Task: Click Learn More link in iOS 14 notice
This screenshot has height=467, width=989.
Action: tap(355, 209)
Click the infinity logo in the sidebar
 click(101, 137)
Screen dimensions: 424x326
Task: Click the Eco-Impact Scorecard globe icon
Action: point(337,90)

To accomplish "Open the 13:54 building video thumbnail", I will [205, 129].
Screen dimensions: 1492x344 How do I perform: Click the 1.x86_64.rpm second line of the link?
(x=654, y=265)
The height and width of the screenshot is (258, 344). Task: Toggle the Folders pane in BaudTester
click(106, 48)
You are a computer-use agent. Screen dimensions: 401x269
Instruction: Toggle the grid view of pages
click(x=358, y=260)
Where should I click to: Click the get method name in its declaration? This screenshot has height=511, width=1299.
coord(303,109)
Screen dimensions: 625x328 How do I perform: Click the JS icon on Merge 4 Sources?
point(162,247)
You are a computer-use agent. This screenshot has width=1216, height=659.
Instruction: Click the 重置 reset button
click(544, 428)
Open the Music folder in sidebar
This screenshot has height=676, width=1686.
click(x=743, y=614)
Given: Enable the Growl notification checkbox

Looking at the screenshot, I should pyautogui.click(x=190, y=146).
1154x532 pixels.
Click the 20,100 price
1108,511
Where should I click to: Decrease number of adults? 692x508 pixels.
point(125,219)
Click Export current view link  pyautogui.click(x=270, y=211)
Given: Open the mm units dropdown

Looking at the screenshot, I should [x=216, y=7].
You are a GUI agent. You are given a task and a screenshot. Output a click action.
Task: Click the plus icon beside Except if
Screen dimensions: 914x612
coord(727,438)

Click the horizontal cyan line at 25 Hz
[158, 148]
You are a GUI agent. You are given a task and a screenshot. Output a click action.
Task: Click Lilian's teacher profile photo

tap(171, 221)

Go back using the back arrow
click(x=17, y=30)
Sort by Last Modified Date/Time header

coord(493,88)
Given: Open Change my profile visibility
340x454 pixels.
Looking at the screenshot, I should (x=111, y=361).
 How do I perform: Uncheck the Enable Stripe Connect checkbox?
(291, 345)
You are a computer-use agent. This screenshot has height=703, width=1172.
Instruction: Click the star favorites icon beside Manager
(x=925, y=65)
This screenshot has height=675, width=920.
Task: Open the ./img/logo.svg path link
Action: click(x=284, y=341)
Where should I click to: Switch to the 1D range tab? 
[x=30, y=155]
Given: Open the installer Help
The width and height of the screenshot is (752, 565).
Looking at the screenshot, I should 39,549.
* * * * * * *
**Exercise instructions**
Turn the lines into a JSON list of strings, one string per line and no blank lines. Begin at the line that has "The height and" and stop after the line that has "click(x=358, y=260)".

**Reply to the exercise**
[
  "The height and width of the screenshot is (258, 344). Task: Toggle the Folders pane in BaudTester",
  "click(106, 48)",
  "You are a computer-use agent. Screen dimensions: 401x269",
  "Instruction: Toggle the grid view of pages",
  "click(x=358, y=260)"
]